How To Cheat At The Publishing Game...And Win

cheaterscheat.jpgThis tale of trickery sent in by Rob Loughran:

My name is Rob. I'm a cheater.

Hi Rob!

No, I'll confess, but I don't want to rehabilitate. I'm proud of how and why I cheated. For nearly five years I tried to get my book High Steaks published. I read Writer's Digest magazine and attended seminars on marketing your novel and laid out thirty bucks a year for an updated copy of The Writer's Market. And I did what they told me: I wrote a cover letter outlining my publishing credits and bundled it up with the first four chapters of High Steaks; included a synopsis and an SASE for the editor's convenience. I marked down the date, the publisher, and the editor in a submissions journal.

The SASEs returned (anywhere from three months to a year; some are still out there in orbit) with a form rejection slip. I did, however get a bite, and sent in, along with High Hopes, High Steaks. The manuscript returned with a form rejection slip: Not For Us At This Time --The Editors. That's okay, I'd been writing professionally for over twenty years and I know that rejection is part of the game; it bothers me about as much as the speedbumps in the Safeway parking lot.

My wife, not so calm.

Inserted into a colorful torrent of obscenities (she works with truck drivers-"colorful" truck drivers) was the observation that the manuscript had red wine stains and crumbs all over it. "Not for *#!~ us at this #@!~*& time? It looks like the %$^^+ passed it around at their #`!#**&+ Christmas party!" She was right. It had made the rounds of some office affair. Other High Steaks manuscripts were requested and returned in better states of repair, but with the same rejection slip. High Steaks is 80,000 words, which is roughly 450 manuscript pages. The cost of paper, printer cartridges, mailers, postage and RETURN postage ain't cheap and I couldn't go ahead like this indefinitely for two reasons. First the cost, but more crucial: I ran out of publishers.
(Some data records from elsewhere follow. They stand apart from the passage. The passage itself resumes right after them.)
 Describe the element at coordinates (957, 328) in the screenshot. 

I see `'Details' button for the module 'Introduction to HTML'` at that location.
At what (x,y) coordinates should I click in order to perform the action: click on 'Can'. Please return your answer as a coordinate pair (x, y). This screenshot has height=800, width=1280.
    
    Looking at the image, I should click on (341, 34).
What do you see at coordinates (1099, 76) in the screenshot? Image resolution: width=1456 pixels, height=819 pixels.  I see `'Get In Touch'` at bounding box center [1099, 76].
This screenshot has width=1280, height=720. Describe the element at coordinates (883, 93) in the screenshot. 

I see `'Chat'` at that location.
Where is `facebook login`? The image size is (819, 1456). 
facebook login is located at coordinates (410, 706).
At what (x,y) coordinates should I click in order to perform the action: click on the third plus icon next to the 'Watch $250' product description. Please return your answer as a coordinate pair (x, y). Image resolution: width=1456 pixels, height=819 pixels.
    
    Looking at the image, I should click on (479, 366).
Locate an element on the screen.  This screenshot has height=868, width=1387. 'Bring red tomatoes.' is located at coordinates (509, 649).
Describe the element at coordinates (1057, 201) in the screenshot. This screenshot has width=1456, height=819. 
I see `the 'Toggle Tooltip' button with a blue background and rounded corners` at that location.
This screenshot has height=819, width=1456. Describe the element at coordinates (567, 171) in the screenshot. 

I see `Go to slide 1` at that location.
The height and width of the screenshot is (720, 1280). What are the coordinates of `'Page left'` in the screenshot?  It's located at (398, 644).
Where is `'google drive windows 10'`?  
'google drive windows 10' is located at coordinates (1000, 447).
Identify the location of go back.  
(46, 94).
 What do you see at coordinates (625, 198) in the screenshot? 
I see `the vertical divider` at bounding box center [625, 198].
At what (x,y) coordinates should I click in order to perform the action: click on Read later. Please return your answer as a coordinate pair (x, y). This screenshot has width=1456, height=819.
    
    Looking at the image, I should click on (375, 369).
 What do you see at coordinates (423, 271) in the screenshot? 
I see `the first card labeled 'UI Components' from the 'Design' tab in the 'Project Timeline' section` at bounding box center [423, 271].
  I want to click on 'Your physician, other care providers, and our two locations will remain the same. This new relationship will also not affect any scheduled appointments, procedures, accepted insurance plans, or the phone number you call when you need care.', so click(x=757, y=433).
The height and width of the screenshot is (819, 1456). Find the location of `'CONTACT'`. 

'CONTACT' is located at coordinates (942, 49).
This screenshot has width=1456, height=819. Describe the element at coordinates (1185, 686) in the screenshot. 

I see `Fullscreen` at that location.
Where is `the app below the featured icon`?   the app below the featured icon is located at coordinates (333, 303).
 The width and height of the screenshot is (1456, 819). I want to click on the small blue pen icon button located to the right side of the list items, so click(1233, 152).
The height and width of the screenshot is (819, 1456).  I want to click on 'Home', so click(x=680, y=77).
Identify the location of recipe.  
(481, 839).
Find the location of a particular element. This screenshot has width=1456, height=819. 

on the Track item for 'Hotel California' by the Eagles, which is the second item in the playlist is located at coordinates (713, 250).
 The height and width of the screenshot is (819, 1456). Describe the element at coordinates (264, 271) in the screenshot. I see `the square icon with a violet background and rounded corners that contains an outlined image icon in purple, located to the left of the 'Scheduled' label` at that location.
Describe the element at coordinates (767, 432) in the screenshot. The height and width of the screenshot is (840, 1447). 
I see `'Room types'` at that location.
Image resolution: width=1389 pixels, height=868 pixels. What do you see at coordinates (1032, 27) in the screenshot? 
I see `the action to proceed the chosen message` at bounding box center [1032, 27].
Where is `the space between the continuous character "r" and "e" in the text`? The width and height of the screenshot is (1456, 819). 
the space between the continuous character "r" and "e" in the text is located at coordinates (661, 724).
Not every (nowadays most) publisher accepts unagented submissions and there is a giant Catch-22: Publishers won't read a novel unless it's agented, but you can't get an agent unless you've had a book published.

Horse puckey!


So after, literally, being rejected by every English speaking mystery publisher in the world (an Australian imprint almost picked it up) I cheated.

I took my cousin's name, started a new e-mail account, and using my address started the Brad Morrison Agency. I designed (easy on the computer) some BMA stationery and envelopes and wrote a letter about me in the third person, including sample chapters of the book and a synopsis. Two things happened: the manuscript was requested and read. It was rejected-like I said, part of the publishing game-but I (er, I mean Brad) didn't receive form rejection letters. I received personal letters outlining why they couldn't use it. Apparently agents are higher on the food chain than writers. One rejection slip I have framed in my office with the phrase a bit too sexually explicit and cavalier for us. Yes! To slightly misquote General Patton: "You read my book you magnificent bastard!"

I admit it was a deception, but a necessary one; what was I supposed to do, give up? Writing a book is hard work, and I knew, in my gut that the book was good enough. Although this cheating opened the door to several publishers, High Steaks was finally published because it won a national contest-Salvo Press' New Mystery Award-where publication was part of the prize.

I've since finished another novel, which is into a publisher, and I'm finishing up my third novel. Perhaps because I can list High Steaks among my credits, doors will be open for me that were closed previously. But if they aren't The BMA will ride again.

Proudly.

Rob's second novel, Norman Babbit, Scientist was published earlier this year by Publish America. He didn't need to cheat this time.